Tekstgedeelte:
────────

De beweging van het ongeduld van de Haagse bakkersgezellen Door openbare meetings en besloten bijeenkomsten proberen in het algemeen de vakbondsleden andere bakkersgezellen te overtuigen en aldus een meerderheid te verkrijgen. Daarmee is het dan eenvoudig om de nachtarbeid te laten verdwijnen. Om dat te bereiken proberen de gezellen ook wel de burgerij te bewerken om hulp te verkrijgen in de strijd tegen het 'monster nachtarbeid'.
In het begin van 1897 worden patroons uitgenodigd om te bespreken wat de beste manier is om geen nachtarbeid meer te verrichten. Er komen maar twee patroons opdagen. Deze zeiden dat zij er ook niets aan konden doen. De klanten wilden immers vers brood hebben.
- Suze Groshans op latere leeftijd.
De vakbondsleden en de leiders van de beweging, J.H. Adam en W. Havers, beiden voormalige SDB-ers, schakelen dan een damescomité in om handtekeningen op te halen. De secretaris van dit comité is Suze Groshans, die voor de Nationale Tentoonstelling van Vrouwenarbeid al veel werk verricht heeft en nog zal verrichten. Zij is ook actief voor de Bond tegen vivisectie en de Nederlandsche Kinderbond. In de zomer van 1897 blijkt een grote hoeveelheid handtekeningen verzameld te zijn. Het succes is dermate groot dat ook in Leeuwarden, Groningen, Amsterdam en Assen in samenwerking met damescomité's handtekeningen opgehaald worden. De resultaten zijn positief voor de arbeiders.

────────

Brongegevens:
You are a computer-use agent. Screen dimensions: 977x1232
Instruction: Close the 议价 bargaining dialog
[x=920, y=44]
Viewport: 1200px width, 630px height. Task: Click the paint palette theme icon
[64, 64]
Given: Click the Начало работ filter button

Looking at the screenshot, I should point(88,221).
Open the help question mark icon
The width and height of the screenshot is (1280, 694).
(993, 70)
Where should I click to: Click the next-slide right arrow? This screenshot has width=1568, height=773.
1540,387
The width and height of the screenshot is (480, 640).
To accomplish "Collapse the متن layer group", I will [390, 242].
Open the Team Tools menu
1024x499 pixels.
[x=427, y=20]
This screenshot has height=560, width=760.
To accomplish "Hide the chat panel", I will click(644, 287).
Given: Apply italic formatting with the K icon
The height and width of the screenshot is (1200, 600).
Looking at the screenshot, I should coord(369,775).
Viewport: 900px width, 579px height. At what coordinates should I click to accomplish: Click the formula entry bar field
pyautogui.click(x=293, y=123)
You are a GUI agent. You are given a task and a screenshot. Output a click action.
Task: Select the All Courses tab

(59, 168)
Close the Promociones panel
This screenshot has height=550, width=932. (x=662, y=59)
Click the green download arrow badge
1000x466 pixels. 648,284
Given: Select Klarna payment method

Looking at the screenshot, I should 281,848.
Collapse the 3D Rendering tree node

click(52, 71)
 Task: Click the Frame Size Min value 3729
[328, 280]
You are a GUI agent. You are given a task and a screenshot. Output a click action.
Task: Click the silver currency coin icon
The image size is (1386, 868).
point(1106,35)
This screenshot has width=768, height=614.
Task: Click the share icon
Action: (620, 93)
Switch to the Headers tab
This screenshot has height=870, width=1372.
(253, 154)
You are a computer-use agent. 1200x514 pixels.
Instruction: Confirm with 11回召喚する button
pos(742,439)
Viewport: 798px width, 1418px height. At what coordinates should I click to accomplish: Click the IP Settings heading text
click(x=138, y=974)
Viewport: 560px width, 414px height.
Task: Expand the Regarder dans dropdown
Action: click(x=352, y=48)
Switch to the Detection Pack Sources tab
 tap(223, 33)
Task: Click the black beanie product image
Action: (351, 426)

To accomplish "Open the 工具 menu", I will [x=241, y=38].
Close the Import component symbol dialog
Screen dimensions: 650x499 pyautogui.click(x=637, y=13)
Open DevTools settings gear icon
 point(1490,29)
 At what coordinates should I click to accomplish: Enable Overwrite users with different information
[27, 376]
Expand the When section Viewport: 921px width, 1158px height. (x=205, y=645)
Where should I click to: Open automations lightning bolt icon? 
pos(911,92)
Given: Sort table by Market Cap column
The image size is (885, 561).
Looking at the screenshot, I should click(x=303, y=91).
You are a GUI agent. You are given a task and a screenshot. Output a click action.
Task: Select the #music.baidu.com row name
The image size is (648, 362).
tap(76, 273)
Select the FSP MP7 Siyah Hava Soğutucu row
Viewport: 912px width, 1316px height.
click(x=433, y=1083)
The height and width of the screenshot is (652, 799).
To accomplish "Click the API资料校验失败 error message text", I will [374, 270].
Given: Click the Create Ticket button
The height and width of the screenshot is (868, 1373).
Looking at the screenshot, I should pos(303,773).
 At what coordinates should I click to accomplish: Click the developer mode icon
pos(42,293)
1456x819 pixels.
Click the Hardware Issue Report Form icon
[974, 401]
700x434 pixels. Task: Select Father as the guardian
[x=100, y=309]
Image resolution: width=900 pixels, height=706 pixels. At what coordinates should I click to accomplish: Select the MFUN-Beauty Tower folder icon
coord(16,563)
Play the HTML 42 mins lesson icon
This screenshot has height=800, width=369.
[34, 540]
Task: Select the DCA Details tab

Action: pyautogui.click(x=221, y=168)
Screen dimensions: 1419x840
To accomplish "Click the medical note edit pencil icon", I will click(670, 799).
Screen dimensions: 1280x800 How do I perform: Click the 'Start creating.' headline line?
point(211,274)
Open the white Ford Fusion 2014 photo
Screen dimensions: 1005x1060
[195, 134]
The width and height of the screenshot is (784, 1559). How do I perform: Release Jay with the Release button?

────────

Probleemstelling:
Wie was volgens de tekst over de Haagse bakkersgezellen secretaris van het damescomité dat handtekeningen ophaalde? Noem alstublieft alleen de naam.

Resultaat opdracht:
Suze Groshans